Brano proposto
Quanto all'identità cristiana non è che l'appartenenza a Cristo nella Sua Chiesa e la sua visibilità attraverso l'annuncio e la testimonianza non solo a parole (che pure servono per veicolare il pensiero) ma nella concretezza del vivere quotidiano. Con scelte e atti tanto più gravi e impegnativi e responsabili, quanto più alta è la carica rivestita e conseguente responsabilità. Il che purtroppo non sembra sempre coincidere, oggi, con parole a atti dei nostri pastori.
Dunque possono cambiare le mode, i gusti, certi bisogni indotti, ma l'interiorità dell'uomo è la stessa di 2000 e anche più anni fa. La struttura psicologica e spirituale dell'uomo non cambia se non c'è un salto evolutivo e non mi pare che siamo a questo punto, altrimenti dovremmo pensare piuttosto ad una regressione dal punto di vista spirituale-etico a fronte del grande progresso tecnologico... Le domande fondamentali sono sempre quelle: chi sono; perché sono qui; dove sto andando; con chi e perché; cosa c'è dopo la morte; cosa mi aspetta; che senso ha la mia vita, la mia storia (e il tutto volto al plurale). C'è solo un modo diverso per dire le stesse cose, che sono sempre quelle e saranno quelle fino alla fine dei tempi, finché ci sarà un uomo su questa terra: se non rispondiamo a quelle domande fondamentali non diventiamo uomini, rimaniamo dei burattini manovrabili a piacimento dal potente di turno, di qualunque panno si vesta, politico, religioso, filosofico, altro...

Dati
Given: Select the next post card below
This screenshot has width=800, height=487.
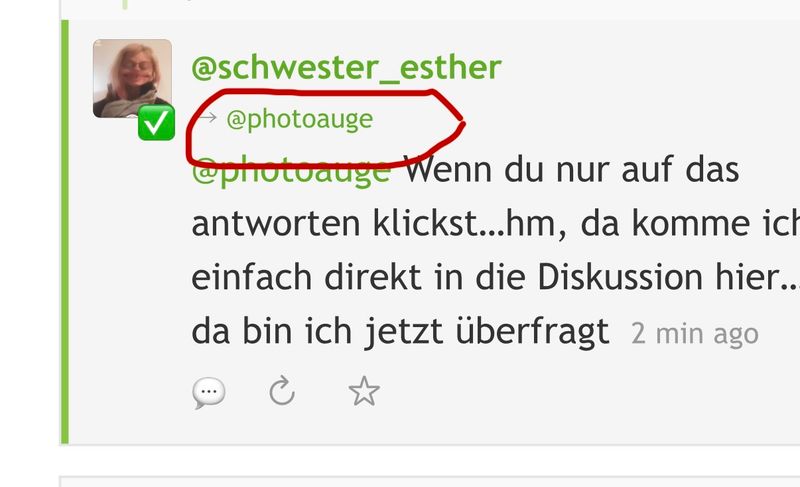Looking at the screenshot, I should coord(430,482).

Esercizio scritto
Nel brano sull'identità cristiana, per quale motivo le domande fondamentali dell'uomo restano le stesse di oltre 2000 anni fa? Rispondi in una o due frasi.

Soluzione
L'interiorità dell'uomo, cioè la sua struttura psicologica e spirituale, non cambia senza un salto evolutivo, e secondo il brano non siamo a quel punto. Cambiano solo le mode, i gusti, certi bisogni indotti e il modo di dire le stesse cose.